Rishi Sunak unveils government’s plan to protect jobs and support businesses over the coming months.
The Chancellor announced a package of measures that will continue to protect jobs and help businesses through the uncertain months ahead as we continue to tackle the spread of the virus. The package includes a new Jobs Support Scheme to protect millions of returning workers, extending the Self Employment Income Support Scheme and 15% VAT cut for the hospitality and tourism sectors, and help for businesses in repaying government-backed loans.
The announcement comes after the Prime Minster set out further measures to combat the spread of the virus over the winter, while preserving the ability to grow the economy.
You will find more information specific to the Job Support Scheme and Self Employment Income Support Scheme in our separate blog.
5% VAT on Hospitality and Tourism
As part of the package, the government also announced it will extend the temporary 15% VAT cut for the tourism and hospitality sectors to the end of March next year. This will give businesses in the sector – which has been severely impacted by the pandemic – the confidence to maintain staff as they adapt to a new trading environment.
If you supply food and non-alcoholic beverages for consumption on your premises, for example, a restaurant, café or pub, you were to previously charge VAT at the standard rate of 20%. However, when you make these supplies between 15 July 2020 and 31st March 2021 you will only need to charge 5%. This date has been extended from 12th January 2021.
Please contact Chippendale and Clark immediately if you were unaware or have not actioned these changes.
Repayment of deferred VAT bills
In addition, up to half a million business who deferred their VAT bills will be given more breathing space through the New Payment Scheme, which gives you the option to pay back in smaller instalments. Rather than paying a lump sum in full at the end March next year, you will be able to make 11 smaller interest-free payments during the 2021-22 financial year. You will need to opt-in to the scheme, and for those who do, this means that your VAT liabilities due between 20 March and 30 June 2020 do not need to be paid in full until the end of March 2022.
Self-assessment payment deferral
On top of this, around 11 million self-assessment taxpayers will be able to benefit from a separate additional 12-month extension from HMRC on the “Time to Pay” self-service facility, meaning payments deferred from July 2020, and those due in January 2021, will now not need to be paid until January 2022. Further details are to be announced by HMRC regarding this.
Giving businesses flexibility to pay back loans
The burden will be lifted on more than a million businesses who took out a Bounce Back Loan through a new Pay as You Grow flexible repayment system. This will provide flexibility for firms repaying a Bounce Back Loan.
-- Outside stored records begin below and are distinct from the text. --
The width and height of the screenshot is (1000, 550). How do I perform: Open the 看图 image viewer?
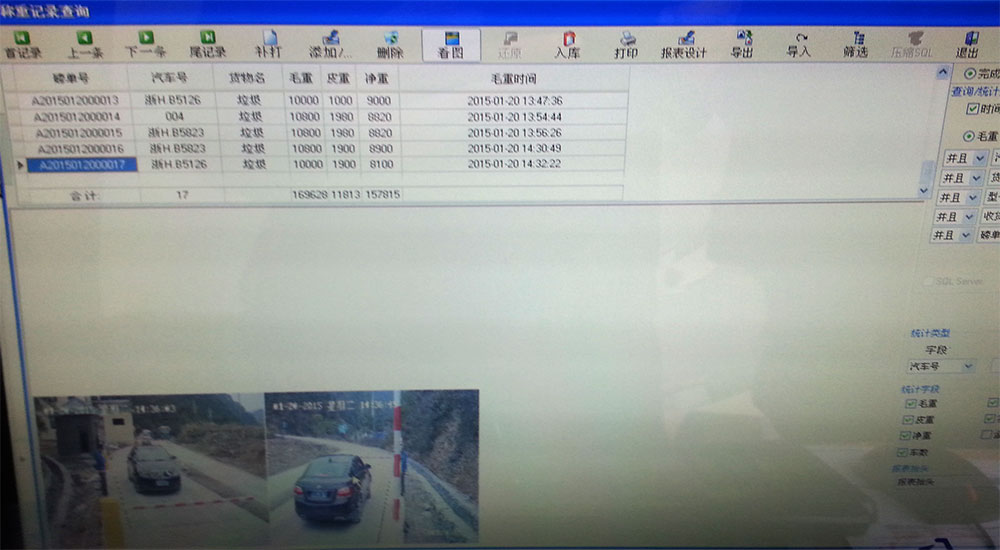point(451,44)
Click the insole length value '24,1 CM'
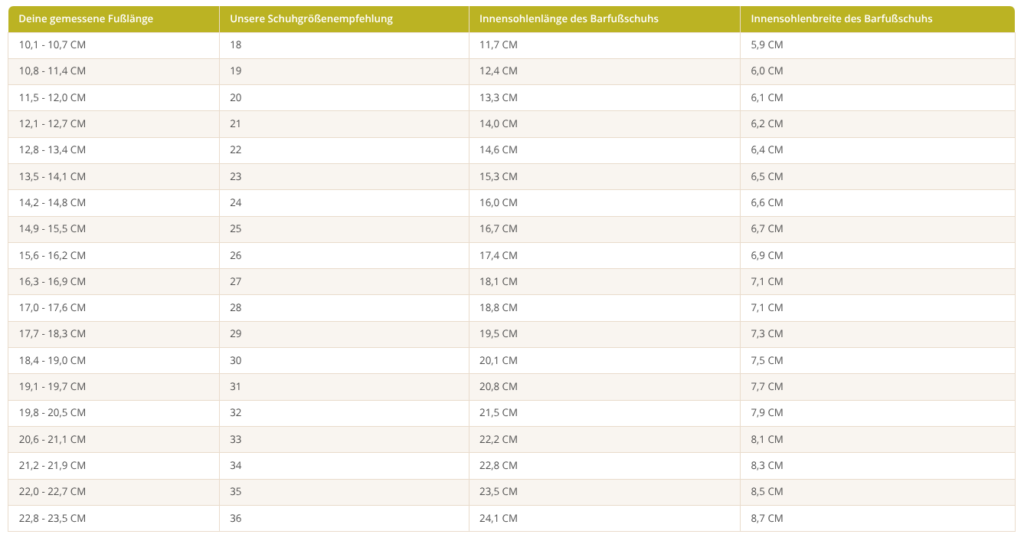This screenshot has height=541, width=1024. click(498, 518)
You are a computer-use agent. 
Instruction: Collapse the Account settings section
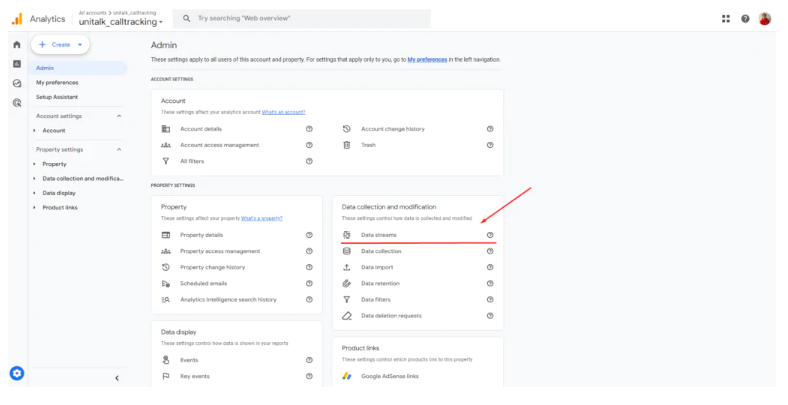pos(120,116)
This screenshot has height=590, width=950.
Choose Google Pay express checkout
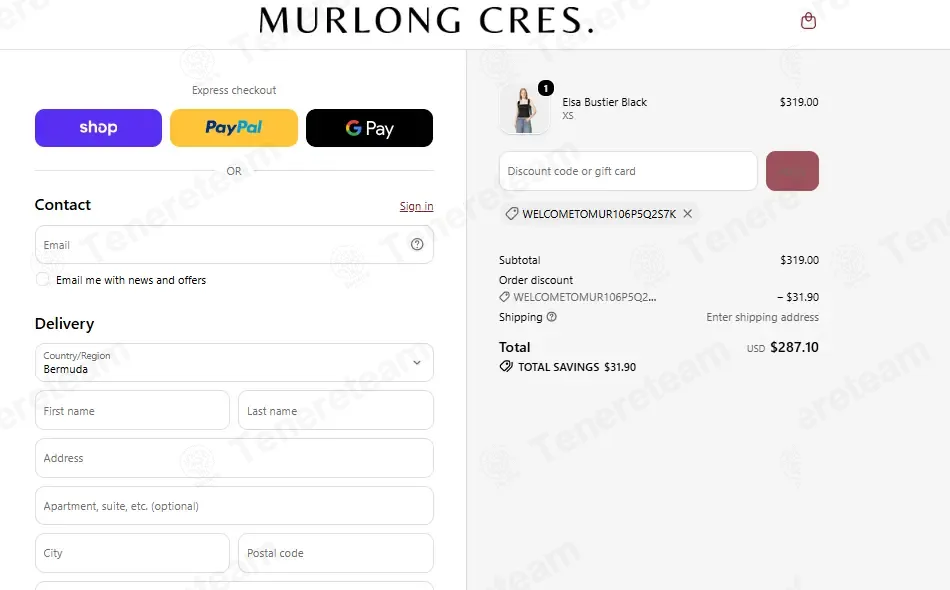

This includes extending the length of the loan from six years to ten, which will cut monthly repayments by nearly half. Interest-only periods of up to six months and payment holidays will also be available to businesses. These measures will further protect jobs by helping businesses recover from the pandemic.
We also intend to give Coronavirus Business Interruption Loan Scheme lenders the ability to extend the length of loans from a maximum of six years to ten years if it will help businesses to repay the loan.
In addition, the Chancellor also announced he would be extending applications for the government’s coronavirus loan schemes that are helping over a million businesses until the end of November. As a result, more businesses will now be able to benefit from the Coronavirus Business Interruption Loan Scheme, the Coronavirus Large Business Interruption Loan Scheme, the Bounce Back Loan Scheme and the Future Fund. This change aligns all the end dates of these schemes, ensuring that there is further support in place for those firms who need it.